BEGIN
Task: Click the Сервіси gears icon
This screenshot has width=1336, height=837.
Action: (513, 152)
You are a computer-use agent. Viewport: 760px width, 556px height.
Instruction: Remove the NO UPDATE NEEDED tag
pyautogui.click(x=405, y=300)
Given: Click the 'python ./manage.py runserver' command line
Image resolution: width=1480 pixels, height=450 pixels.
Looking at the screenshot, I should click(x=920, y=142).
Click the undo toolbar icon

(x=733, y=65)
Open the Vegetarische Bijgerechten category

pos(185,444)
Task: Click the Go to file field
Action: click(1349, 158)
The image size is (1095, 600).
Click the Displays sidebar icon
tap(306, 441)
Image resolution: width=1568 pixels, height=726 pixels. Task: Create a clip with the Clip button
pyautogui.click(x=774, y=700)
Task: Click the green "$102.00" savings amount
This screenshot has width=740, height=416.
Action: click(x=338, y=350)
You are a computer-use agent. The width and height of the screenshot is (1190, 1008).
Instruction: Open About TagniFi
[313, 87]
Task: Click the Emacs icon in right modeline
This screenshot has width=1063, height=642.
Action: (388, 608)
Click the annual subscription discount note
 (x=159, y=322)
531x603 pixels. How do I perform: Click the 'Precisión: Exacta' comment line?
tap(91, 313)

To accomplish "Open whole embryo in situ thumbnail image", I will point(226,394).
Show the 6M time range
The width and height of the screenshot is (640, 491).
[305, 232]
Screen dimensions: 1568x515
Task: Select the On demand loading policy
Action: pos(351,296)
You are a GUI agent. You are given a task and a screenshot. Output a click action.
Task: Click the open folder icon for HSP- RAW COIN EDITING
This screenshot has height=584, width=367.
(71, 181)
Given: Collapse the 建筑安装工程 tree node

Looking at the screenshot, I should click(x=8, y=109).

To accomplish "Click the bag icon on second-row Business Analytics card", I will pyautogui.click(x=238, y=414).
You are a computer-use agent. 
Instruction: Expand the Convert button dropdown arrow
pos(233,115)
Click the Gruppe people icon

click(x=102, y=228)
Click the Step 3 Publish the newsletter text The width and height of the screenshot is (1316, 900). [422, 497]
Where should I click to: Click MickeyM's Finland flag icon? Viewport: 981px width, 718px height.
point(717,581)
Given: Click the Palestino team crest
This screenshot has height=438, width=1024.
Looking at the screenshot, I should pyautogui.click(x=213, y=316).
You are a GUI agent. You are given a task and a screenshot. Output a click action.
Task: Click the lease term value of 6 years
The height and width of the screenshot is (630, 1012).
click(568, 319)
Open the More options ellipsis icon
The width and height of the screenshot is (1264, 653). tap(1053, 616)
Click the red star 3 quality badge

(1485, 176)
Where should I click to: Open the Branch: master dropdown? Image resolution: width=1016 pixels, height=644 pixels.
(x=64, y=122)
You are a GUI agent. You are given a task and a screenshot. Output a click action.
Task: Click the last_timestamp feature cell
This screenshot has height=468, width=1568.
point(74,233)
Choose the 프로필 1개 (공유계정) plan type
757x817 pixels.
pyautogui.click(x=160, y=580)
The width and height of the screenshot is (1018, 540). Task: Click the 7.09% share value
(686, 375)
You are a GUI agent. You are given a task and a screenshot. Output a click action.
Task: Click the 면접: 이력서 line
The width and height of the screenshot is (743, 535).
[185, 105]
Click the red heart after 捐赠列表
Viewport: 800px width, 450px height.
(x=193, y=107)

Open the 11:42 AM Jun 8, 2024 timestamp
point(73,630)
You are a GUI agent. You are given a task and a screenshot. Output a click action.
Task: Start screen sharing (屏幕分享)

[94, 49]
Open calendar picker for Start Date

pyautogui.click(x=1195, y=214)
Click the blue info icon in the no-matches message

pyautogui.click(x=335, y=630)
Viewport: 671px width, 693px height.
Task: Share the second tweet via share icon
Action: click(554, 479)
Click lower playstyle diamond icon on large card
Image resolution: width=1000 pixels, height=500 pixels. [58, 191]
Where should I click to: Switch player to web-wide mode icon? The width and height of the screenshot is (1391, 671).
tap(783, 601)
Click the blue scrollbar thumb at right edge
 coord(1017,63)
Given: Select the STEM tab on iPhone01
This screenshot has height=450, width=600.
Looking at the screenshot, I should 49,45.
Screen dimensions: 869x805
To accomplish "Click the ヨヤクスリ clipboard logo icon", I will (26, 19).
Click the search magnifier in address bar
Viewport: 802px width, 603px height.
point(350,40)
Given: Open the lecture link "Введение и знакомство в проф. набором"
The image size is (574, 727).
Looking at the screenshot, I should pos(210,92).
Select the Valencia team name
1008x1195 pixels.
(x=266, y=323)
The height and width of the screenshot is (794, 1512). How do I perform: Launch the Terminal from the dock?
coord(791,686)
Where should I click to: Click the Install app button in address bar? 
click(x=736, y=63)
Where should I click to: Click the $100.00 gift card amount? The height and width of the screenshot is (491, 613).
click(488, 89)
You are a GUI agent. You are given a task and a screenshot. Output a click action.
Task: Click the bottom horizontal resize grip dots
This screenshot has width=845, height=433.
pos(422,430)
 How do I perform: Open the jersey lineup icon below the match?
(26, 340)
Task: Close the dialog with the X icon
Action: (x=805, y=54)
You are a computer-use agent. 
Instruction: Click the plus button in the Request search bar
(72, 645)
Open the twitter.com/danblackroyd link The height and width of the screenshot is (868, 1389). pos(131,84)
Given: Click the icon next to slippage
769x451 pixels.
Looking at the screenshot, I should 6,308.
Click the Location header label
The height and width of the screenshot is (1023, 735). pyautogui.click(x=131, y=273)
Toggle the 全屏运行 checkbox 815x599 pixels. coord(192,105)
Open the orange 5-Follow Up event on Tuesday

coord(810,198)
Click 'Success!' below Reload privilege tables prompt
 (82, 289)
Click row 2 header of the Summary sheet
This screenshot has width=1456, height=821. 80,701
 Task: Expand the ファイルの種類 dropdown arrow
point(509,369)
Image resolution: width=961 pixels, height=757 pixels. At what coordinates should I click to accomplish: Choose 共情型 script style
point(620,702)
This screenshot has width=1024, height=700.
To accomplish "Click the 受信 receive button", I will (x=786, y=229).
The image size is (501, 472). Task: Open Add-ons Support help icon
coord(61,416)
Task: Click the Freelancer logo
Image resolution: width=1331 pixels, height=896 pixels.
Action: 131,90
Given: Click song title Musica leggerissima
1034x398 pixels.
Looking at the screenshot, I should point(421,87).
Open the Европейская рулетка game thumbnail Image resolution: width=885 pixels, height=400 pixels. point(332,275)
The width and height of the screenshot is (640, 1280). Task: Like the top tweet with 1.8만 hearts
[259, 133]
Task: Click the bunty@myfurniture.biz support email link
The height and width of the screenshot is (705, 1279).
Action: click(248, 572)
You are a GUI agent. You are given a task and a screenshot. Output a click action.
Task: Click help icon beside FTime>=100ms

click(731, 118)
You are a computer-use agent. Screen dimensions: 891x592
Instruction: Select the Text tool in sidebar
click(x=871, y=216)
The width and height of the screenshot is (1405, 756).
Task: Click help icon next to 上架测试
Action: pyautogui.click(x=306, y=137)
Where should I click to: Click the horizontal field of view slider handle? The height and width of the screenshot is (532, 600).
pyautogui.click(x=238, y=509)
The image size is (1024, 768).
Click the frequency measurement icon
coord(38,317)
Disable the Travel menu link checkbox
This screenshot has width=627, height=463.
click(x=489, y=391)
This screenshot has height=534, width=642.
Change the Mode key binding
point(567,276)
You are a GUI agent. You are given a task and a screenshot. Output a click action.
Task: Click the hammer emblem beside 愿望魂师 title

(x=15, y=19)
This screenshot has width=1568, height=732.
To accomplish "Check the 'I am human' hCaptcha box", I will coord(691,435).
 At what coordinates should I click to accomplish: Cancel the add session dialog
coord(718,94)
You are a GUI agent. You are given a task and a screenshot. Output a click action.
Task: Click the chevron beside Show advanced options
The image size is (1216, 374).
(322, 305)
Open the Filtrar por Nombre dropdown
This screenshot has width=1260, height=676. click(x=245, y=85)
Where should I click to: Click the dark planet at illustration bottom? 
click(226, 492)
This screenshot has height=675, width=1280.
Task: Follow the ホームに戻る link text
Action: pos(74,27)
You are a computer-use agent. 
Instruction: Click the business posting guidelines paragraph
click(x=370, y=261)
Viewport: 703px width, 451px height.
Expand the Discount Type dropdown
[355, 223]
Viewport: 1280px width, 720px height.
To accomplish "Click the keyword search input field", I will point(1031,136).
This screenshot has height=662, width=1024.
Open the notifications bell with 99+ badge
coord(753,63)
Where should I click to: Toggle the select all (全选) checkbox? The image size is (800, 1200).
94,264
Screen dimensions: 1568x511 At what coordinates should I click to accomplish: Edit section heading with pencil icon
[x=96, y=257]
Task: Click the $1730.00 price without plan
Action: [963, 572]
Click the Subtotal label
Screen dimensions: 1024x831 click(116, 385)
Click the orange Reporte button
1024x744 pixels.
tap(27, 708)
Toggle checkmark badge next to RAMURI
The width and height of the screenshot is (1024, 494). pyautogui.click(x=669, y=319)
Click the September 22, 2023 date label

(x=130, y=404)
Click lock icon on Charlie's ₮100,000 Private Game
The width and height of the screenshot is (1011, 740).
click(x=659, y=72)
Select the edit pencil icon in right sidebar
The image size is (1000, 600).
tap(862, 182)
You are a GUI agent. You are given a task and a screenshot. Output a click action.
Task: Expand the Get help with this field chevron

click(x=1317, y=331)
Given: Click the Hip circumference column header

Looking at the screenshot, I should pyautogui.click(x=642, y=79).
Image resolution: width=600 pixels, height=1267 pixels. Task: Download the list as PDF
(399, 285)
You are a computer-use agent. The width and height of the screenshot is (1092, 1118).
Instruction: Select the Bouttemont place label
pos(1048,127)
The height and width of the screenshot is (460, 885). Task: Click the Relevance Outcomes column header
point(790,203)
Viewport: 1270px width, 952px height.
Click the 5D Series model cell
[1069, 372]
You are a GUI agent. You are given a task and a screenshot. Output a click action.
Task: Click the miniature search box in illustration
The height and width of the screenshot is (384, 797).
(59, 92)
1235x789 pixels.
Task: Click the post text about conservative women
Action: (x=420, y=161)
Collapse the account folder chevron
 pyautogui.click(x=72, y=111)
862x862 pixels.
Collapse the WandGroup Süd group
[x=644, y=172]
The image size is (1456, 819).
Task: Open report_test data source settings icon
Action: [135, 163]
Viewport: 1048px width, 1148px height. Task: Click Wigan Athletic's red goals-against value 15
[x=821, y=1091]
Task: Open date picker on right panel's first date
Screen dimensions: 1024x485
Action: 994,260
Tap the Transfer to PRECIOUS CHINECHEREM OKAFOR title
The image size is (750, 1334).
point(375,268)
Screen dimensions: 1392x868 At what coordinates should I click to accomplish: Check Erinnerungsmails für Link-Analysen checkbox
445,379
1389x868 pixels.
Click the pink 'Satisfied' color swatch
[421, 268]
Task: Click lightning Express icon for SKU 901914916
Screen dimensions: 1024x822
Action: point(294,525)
END
ABOUT THIS EXERCISE: Which lines in the records above contain the word "computer"? Return each of them.

ANSWER SPACE:
You are a computer-use agent. Viewport: 760px width, 556px height.
You are a computer-use agent. The width and height of the screenshot is (1190, 1008).
You are a computer-use agent. 
You are a computer-use agent. 
You are a computer-use agent. Screen dimensions: 891x592
You are a computer-use agent. 
You are a computer-use agent. The width and height of the screenshot is (1092, 1118).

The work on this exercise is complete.